Likey a liability warning.

As for the credit cards--that is common knowlegde. Many stores use magnet clips on clothes, and higher $ value merchandise. The magnet it what sets of the alrm if you try to walk out the store (shoplifting) with it. At the counter often there is a pad about 8" x 16" x 1/2" thicj they demagnatize the item. They usually have a warning ion it--"do NOT place creadit card on this" as it will indeed wipe out or scramble the magnetic info on the card.

VHS tapes and DVDs, CDs are the same, but are harder to screw up compared to CC. That is why you should not store them on top of a CRT (Cathode Ray Tube) monitor or TV , as it produces a magnetic field and long term exposure can produce reduced quaility or scrambled up of the stored items.

On a side note--do you know why the CRT weigh so much? It is the lead in the glass.
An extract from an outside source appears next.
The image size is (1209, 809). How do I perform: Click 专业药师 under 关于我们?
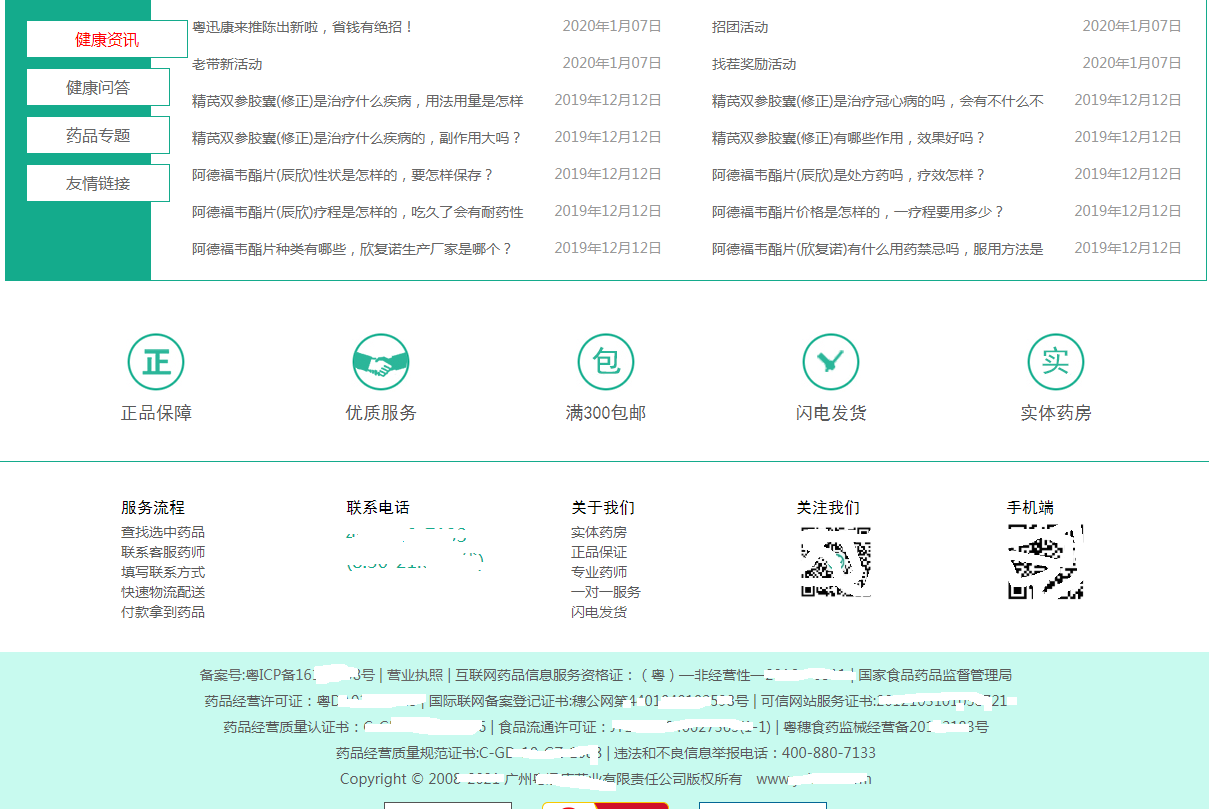599,572
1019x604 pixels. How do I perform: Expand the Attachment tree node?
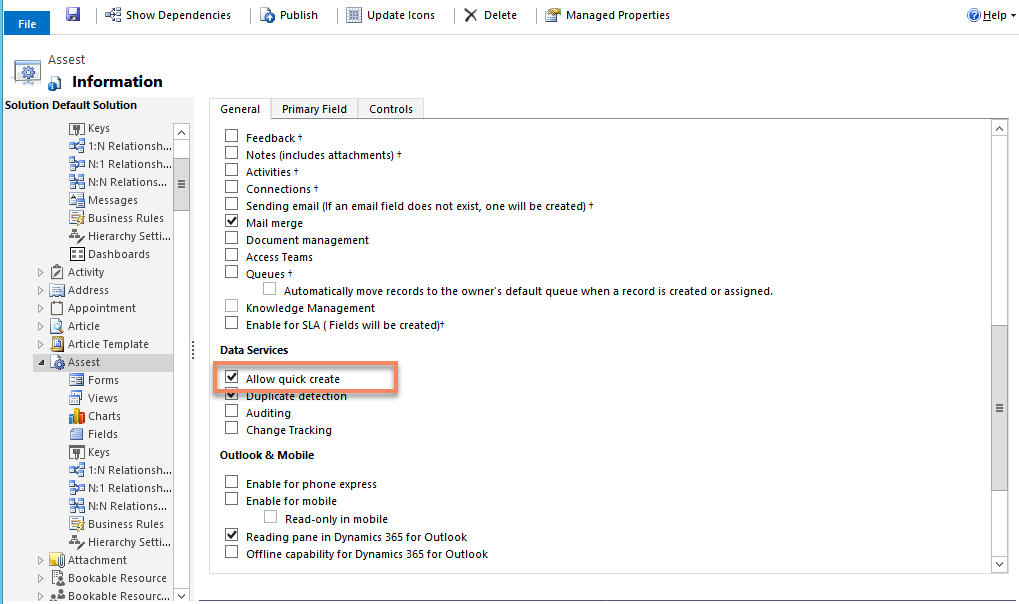39,560
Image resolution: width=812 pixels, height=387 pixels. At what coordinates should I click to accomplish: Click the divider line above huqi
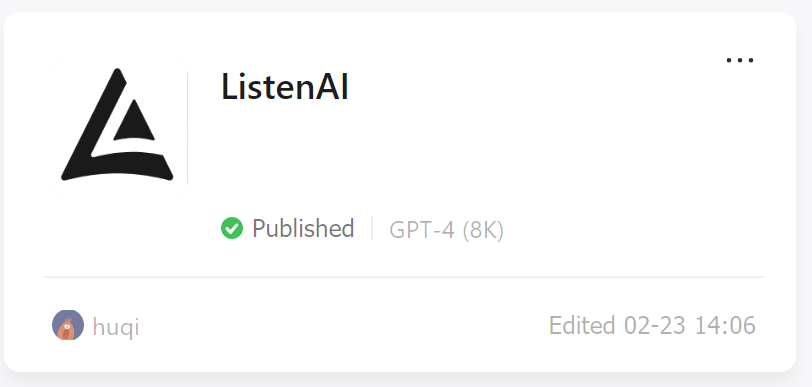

Not kidding, it produces a lot of radiation, the lead cuts it down to minimal amounts--otherwise you would definately be exposed to dangerous/lethal amounts of radiation. So that is why CRTs should be recycled--lots of lead and other nasty elements inside those boxes.


----------



## usmarine0352 (Nov 26, 2005)

*Update:*

Well, maybe those liabilities aren't a joke.

I put my phone in my drake pocket today, like always. The one with the Magnet closure and now my cell phone won't charge.

After 8 hrs though, it started charging again.

I don't know if it has to do with the magnet or what.

:eyeroll:


----------